## Exercise
Set down all of the entries precisely as they were written.
↓
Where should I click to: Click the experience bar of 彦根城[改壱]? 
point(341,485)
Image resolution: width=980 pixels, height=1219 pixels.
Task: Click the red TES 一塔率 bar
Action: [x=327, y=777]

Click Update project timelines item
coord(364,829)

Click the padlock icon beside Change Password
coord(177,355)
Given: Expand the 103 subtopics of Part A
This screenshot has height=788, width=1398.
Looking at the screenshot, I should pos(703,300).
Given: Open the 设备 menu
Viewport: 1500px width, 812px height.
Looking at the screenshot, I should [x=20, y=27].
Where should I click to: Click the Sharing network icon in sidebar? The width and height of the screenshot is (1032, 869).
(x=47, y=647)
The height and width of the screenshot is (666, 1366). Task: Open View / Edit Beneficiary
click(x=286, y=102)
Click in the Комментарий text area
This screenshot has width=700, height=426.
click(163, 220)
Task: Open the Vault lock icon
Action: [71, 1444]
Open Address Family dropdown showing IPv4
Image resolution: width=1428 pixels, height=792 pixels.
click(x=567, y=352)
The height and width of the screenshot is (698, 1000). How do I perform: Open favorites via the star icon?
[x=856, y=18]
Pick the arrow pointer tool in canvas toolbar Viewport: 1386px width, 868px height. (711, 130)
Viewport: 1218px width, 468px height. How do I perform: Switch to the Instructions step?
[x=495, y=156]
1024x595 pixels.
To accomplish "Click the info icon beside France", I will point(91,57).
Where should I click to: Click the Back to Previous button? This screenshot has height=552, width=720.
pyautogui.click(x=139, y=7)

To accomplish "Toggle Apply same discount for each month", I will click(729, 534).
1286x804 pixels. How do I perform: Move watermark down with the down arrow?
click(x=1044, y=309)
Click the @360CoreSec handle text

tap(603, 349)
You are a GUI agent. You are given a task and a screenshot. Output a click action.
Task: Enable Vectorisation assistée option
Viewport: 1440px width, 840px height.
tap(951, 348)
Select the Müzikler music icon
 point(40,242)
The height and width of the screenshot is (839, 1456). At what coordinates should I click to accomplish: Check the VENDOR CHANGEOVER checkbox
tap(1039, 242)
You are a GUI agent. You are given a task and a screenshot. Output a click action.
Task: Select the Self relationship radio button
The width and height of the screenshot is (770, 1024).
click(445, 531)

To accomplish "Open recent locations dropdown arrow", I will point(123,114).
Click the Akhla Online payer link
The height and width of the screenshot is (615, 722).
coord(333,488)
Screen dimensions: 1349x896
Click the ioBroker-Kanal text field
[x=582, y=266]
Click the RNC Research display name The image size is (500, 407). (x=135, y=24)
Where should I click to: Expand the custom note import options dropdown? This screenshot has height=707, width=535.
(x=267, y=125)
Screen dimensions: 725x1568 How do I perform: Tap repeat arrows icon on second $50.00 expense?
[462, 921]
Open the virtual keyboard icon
↑
## Reply to the task
Where should I click to: Click the experience bar of 彦根城[改壱]? 
point(341,485)
Image resolution: width=980 pixels, height=1219 pixels.
Task: Click the red TES 一塔率 bar
Action: [x=327, y=777]

Click Update project timelines item
coord(364,829)

Click the padlock icon beside Change Password
coord(177,355)
Given: Expand the 103 subtopics of Part A
This screenshot has height=788, width=1398.
Looking at the screenshot, I should pos(703,300).
Given: Open the 设备 menu
Viewport: 1500px width, 812px height.
Looking at the screenshot, I should [x=20, y=27].
Where should I click to: Click the Sharing network icon in sidebar? The width and height of the screenshot is (1032, 869).
(x=47, y=647)
The height and width of the screenshot is (666, 1366). Task: Open View / Edit Beneficiary
click(x=286, y=102)
Click in the Комментарий text area
This screenshot has width=700, height=426.
click(163, 220)
Task: Open the Vault lock icon
Action: [71, 1444]
Open Address Family dropdown showing IPv4
Image resolution: width=1428 pixels, height=792 pixels.
click(x=567, y=352)
The height and width of the screenshot is (698, 1000). How do I perform: Open favorites via the star icon?
[x=856, y=18]
Pick the arrow pointer tool in canvas toolbar Viewport: 1386px width, 868px height. (711, 130)
Viewport: 1218px width, 468px height. How do I perform: Switch to the Instructions step?
[x=495, y=156]
1024x595 pixels.
To accomplish "Click the info icon beside France", I will point(91,57).
Where should I click to: Click the Back to Previous button? This screenshot has height=552, width=720.
pyautogui.click(x=139, y=7)

To accomplish "Toggle Apply same discount for each month", I will click(729, 534).
1286x804 pixels. How do I perform: Move watermark down with the down arrow?
click(x=1044, y=309)
Click the @360CoreSec handle text

tap(603, 349)
You are a GUI agent. You are given a task and a screenshot. Output a click action.
Task: Enable Vectorisation assistée option
Viewport: 1440px width, 840px height.
tap(951, 348)
Select the Müzikler music icon
 point(40,242)
The height and width of the screenshot is (839, 1456). At what coordinates should I click to accomplish: Check the VENDOR CHANGEOVER checkbox
tap(1039, 242)
You are a GUI agent. You are given a task and a screenshot. Output a click action.
Task: Select the Self relationship radio button
The width and height of the screenshot is (770, 1024).
click(445, 531)

To accomplish "Open recent locations dropdown arrow", I will point(123,114).
Click the Akhla Online payer link
The height and width of the screenshot is (615, 722).
coord(333,488)
Screen dimensions: 1349x896
Click the ioBroker-Kanal text field
[x=582, y=266]
Click the RNC Research display name The image size is (500, 407). (x=135, y=24)
Where should I click to: Expand the custom note import options dropdown? This screenshot has height=707, width=535.
(x=267, y=125)
Screen dimensions: 725x1568 How do I perform: Tap repeat arrows icon on second $50.00 expense?
[462, 921]
Open the virtual keyboard icon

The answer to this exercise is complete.